Zema vice de Michelle?
Ala do Novo tenta convencer o PL a substituir Flávio Bolsonaro na corrida presidencial
Uma ala do partido Novo está tentando convencer o PL a trocar Flávio Bolsonaro por Michelle Bolsonaro na corrida presidencial.
Essa ala entende que o filho do ex-presidente Jair Bolsonaro não tem mais condições de ganhar de Lula no segundo turno, depois da divulgação dos áudios em que o senador pede dinheiro ao banqueiro Daniel Vorcaro para o filme Dark Horse.
A divulgação dos áudios pelo site Intercept Brasil gerou diversas declarações de Zema, como a de que a conversa com o banqueiro seria um "tapa na cara dos brasileiros".
Enquanto um setor mais "conservador" do Novo, ligado a pré-candidatos no Sul e ao bolsonarismo, tem criticado a postura de Zema, outra ala mais próxima do político mineiro busca uma solução alternativa, retirando Flávio da campanha.
Flerte com Caiado
Como Zema passou a ser criticado internamente por colegas do Novo, o ex-governador de Minas Gerais tem se movimentado e conversado com outros partidos.
Esta semana, Zema afirmou que toparia firmar uma chapa com o ex-governador de Goiás, Ronaldo Caiado (PSD), que também é pré-candidato ao Planalto.
Em evento com investidores realizado em São Paulo, o mineiro reconheceu a proximidade política com Caiado e não afastou a hipótese de os dois construírem uma candidatura conjunta de direita.
“Essas conversas sempre ocorrem e, com toda certeza, o desfecho disso vai ser lá na data-limite. Porque, na política, é na meia-noite da data-limite que as coisas costumam ser definidas, infelizmente”, afirmou.
“Eu gosto dele [Caiado]. No meu governo, criamos um consórcio, com sete governadores, e me dei muito bem com todos, inclusive com o Tarcísio. Goiás e Minas são quase estados gêmeos, com uma semelhança muito grande”, declarou Zema.
Em entrevista concedida à rádio Nova Difusora, Caiado afirmou que “está avaliando a proposta” e que “existe um sentimento” favorável à possibilidade de sair como vice do mineiro.

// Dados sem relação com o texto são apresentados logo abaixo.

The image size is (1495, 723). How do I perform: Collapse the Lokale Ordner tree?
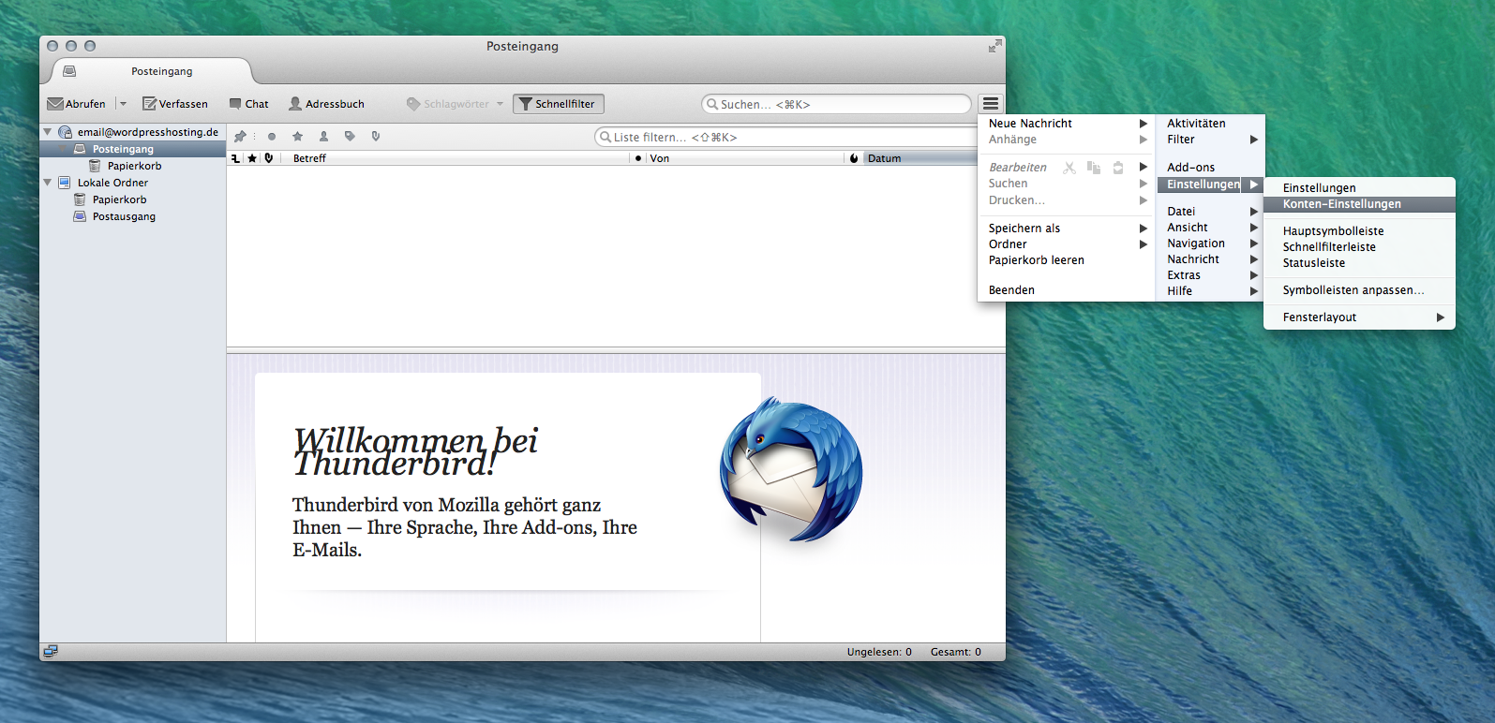point(48,183)
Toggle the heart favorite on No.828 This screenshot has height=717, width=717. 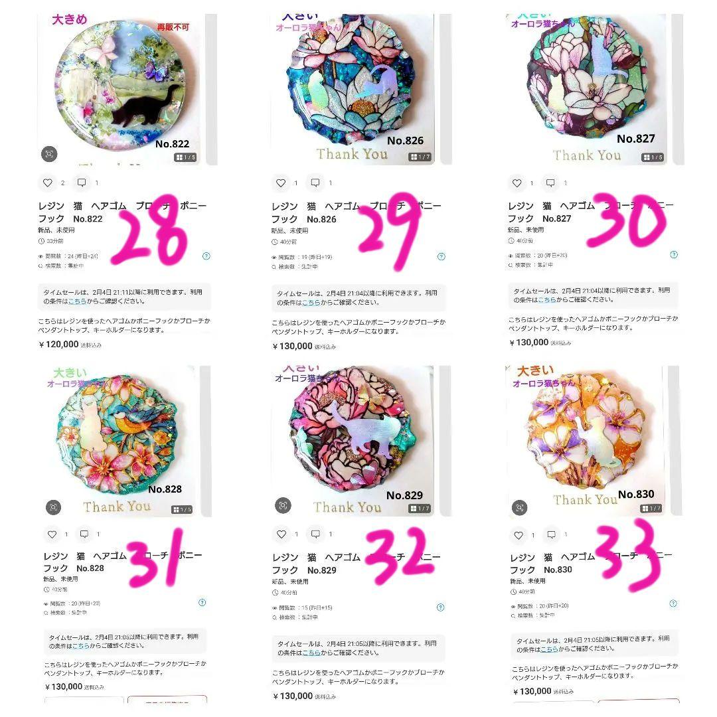pos(52,534)
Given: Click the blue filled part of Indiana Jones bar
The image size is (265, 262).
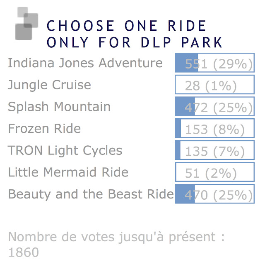Looking at the screenshot, I should pyautogui.click(x=186, y=63).
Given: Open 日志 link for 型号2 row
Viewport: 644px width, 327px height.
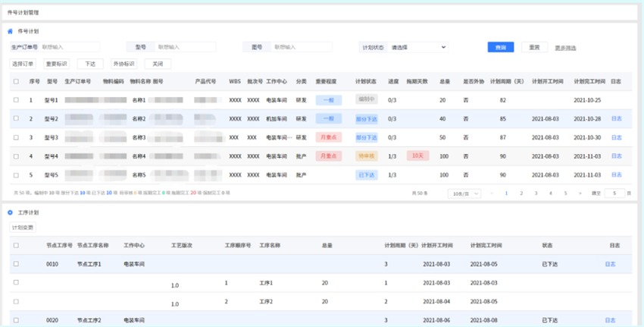Looking at the screenshot, I should 616,119.
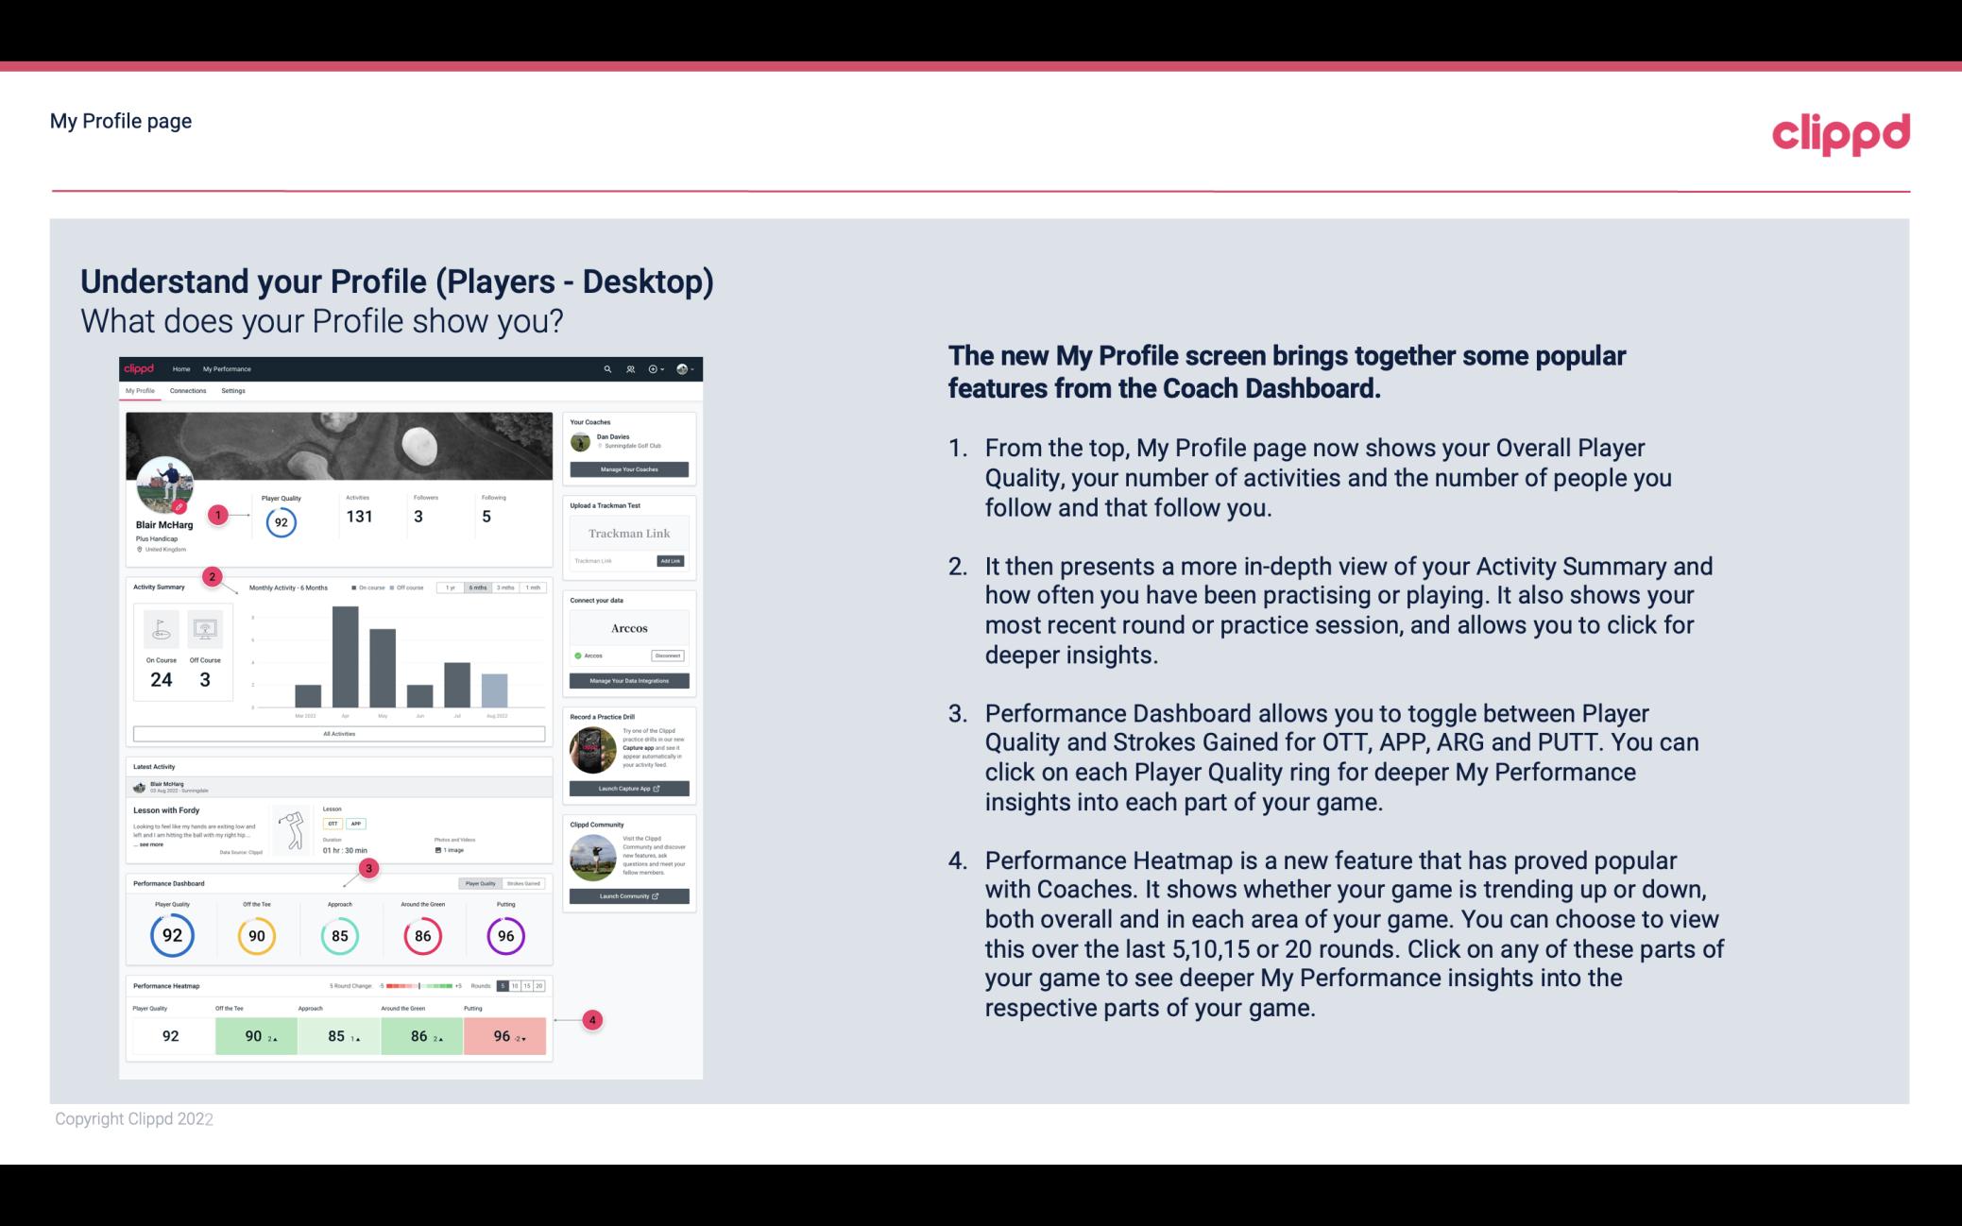Click the Player Quality ring icon
Screen dimensions: 1962x1226
tap(171, 933)
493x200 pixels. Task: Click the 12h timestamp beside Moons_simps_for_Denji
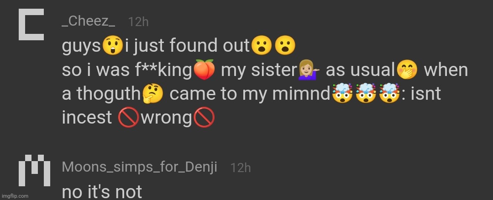(241, 168)
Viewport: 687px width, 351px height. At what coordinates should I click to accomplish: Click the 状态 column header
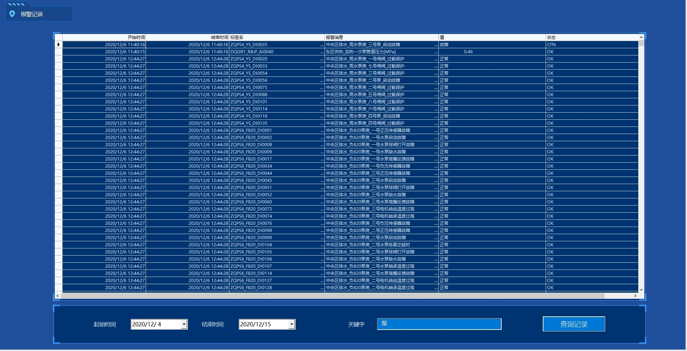click(592, 37)
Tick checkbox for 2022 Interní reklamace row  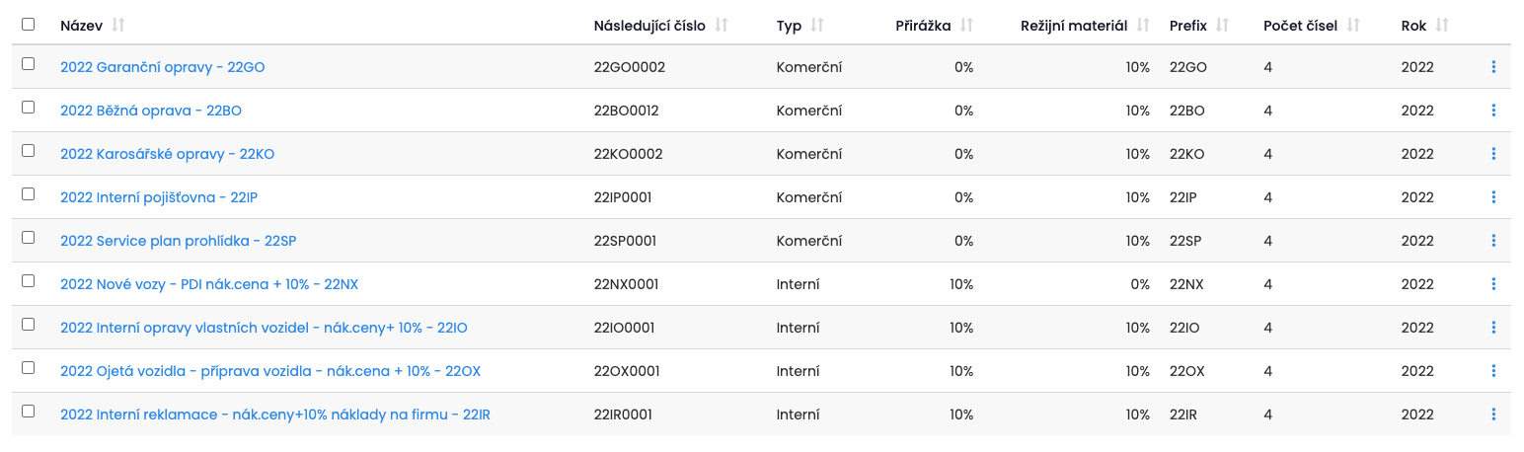coord(28,411)
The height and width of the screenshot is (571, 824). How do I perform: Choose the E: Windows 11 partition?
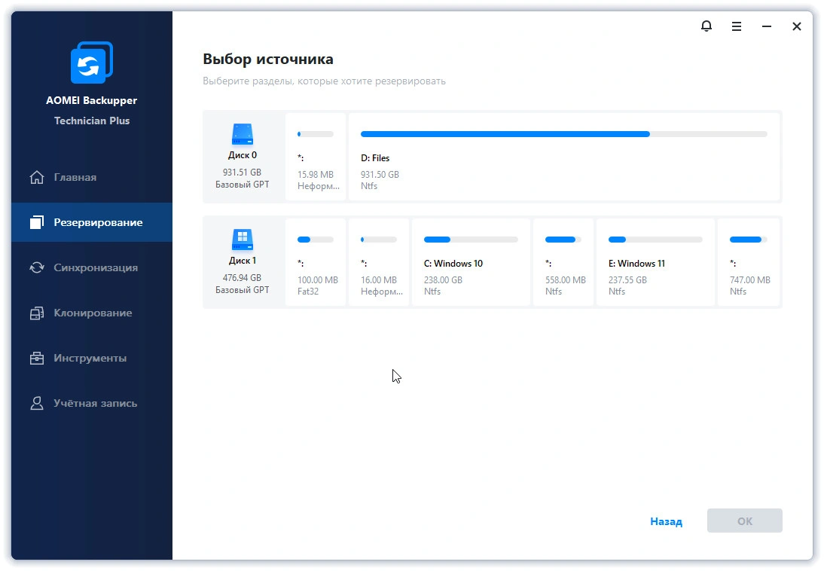(x=655, y=263)
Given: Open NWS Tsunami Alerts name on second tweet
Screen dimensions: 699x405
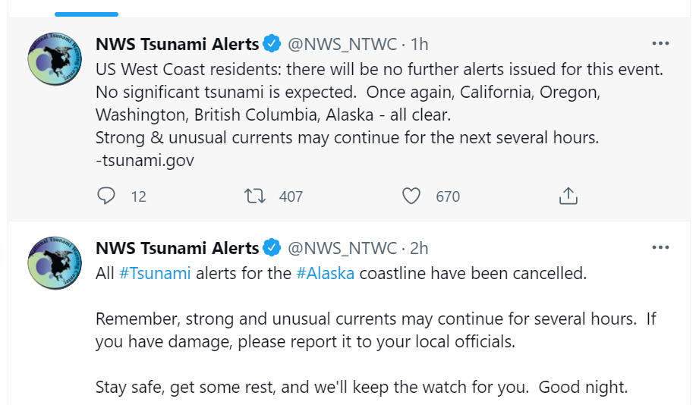Looking at the screenshot, I should (177, 248).
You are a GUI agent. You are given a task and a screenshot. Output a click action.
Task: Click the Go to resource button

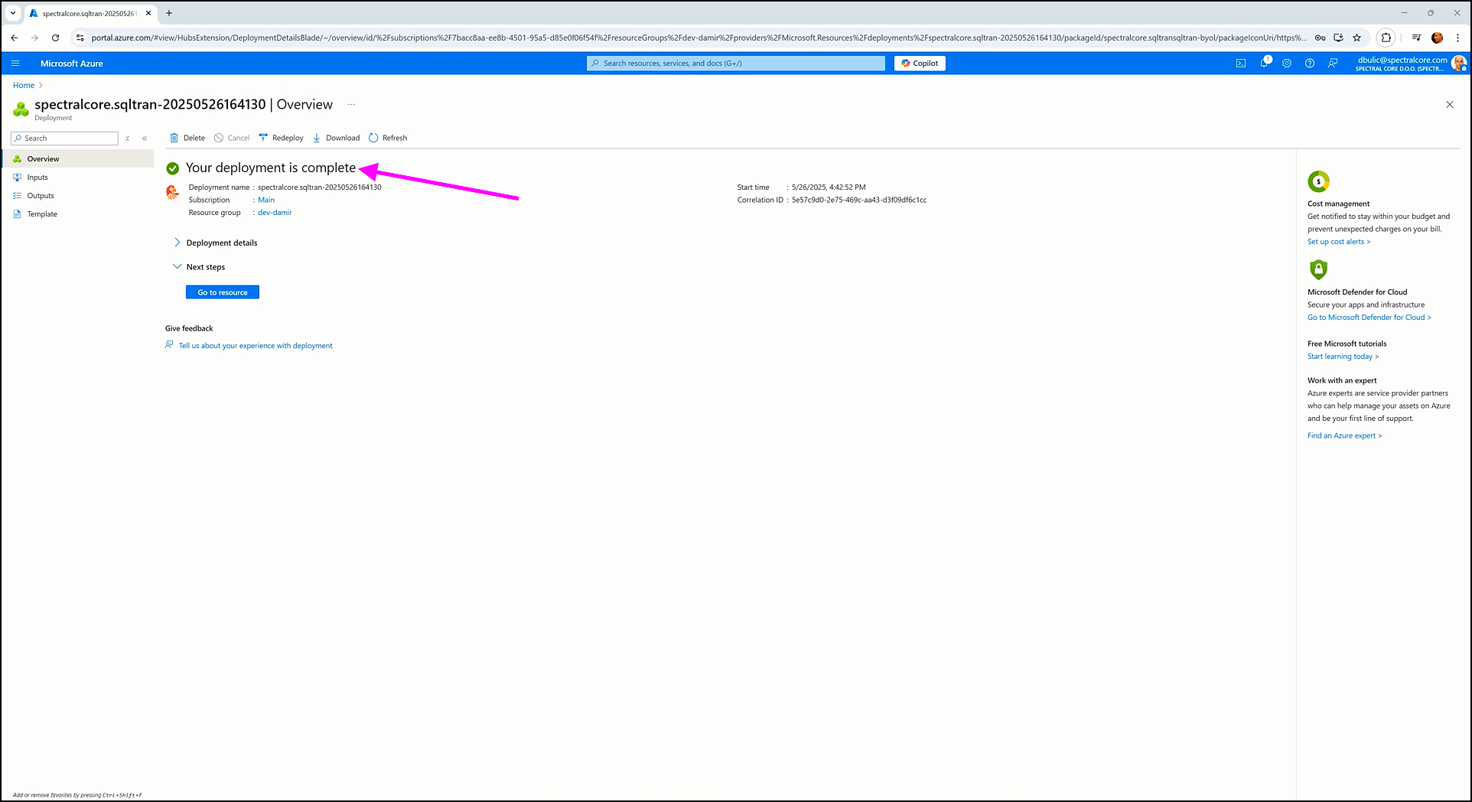point(223,292)
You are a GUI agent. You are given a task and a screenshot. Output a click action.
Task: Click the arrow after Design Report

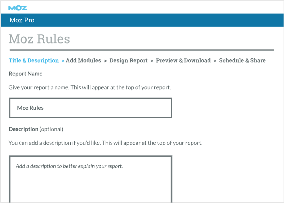[152, 61]
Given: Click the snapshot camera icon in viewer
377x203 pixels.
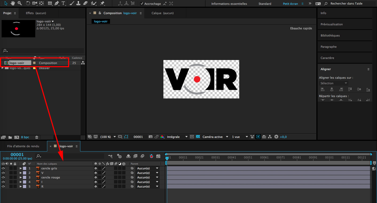Looking at the screenshot, I should 151,137.
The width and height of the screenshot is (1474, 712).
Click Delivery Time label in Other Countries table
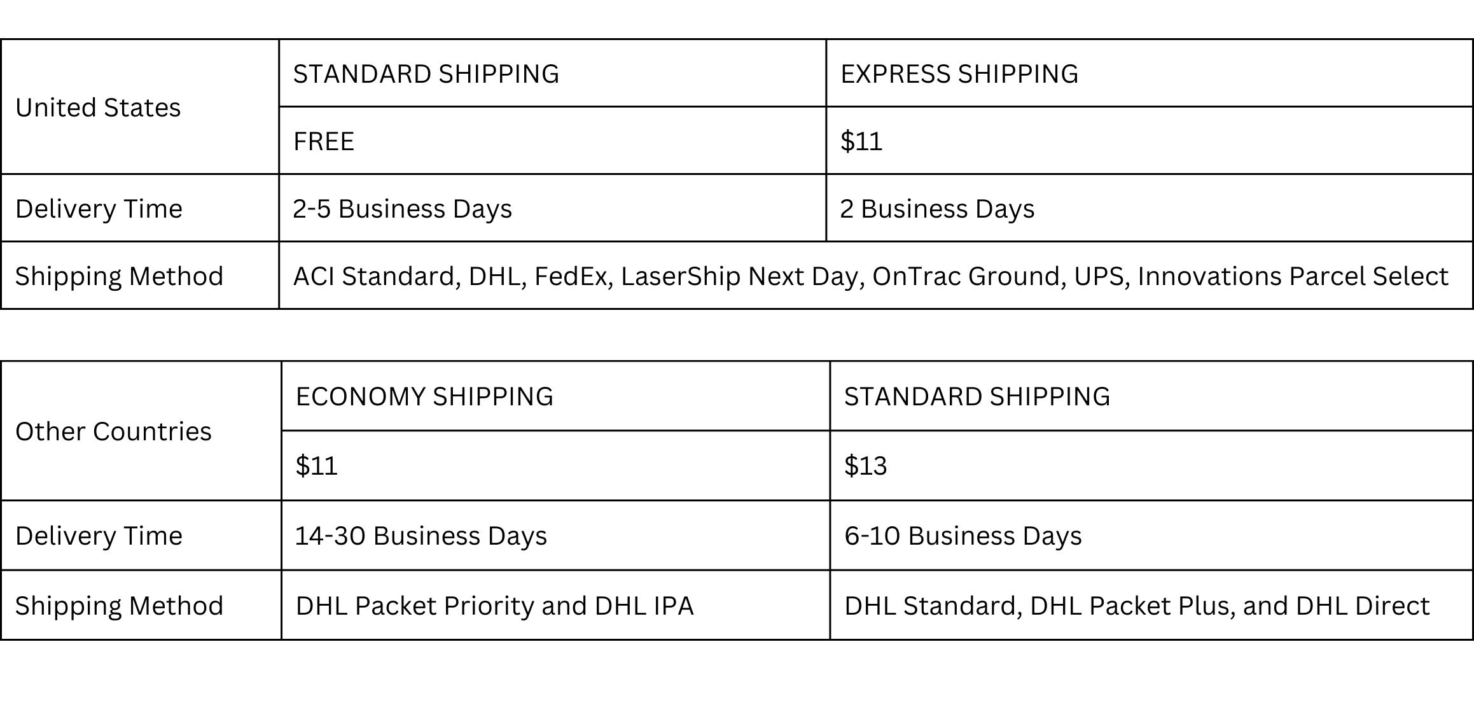(99, 536)
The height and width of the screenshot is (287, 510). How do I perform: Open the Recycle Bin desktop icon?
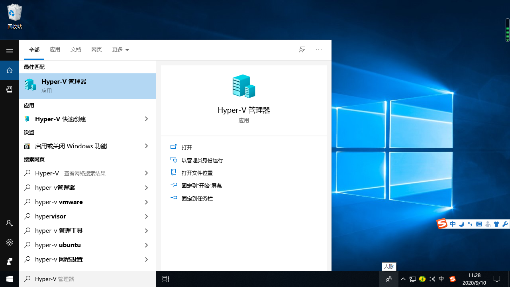point(15,16)
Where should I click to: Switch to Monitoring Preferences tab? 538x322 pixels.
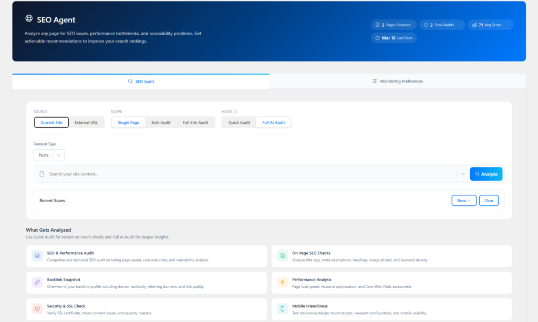point(398,81)
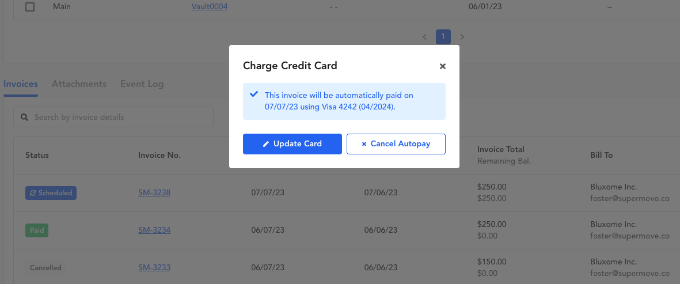Open the Vault0004 link
Image resolution: width=680 pixels, height=284 pixels.
210,7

Caiado chegou a declarar que “era preciso ter humildade para reconhecer que tanto sua pré-campanha quanto a de Zema estão em um patamar abaixo das do presidente Luiz Inácio Lula da Silva e do senador Flávio Bolsonaro”.
“No momento em que nós unirmos um pouco nossos esforços, elas [as pré-campanhas] poderão chegar fortes só no segundo turno ou poderão chegar competitivas ainda no primeiro turno”, afirmou.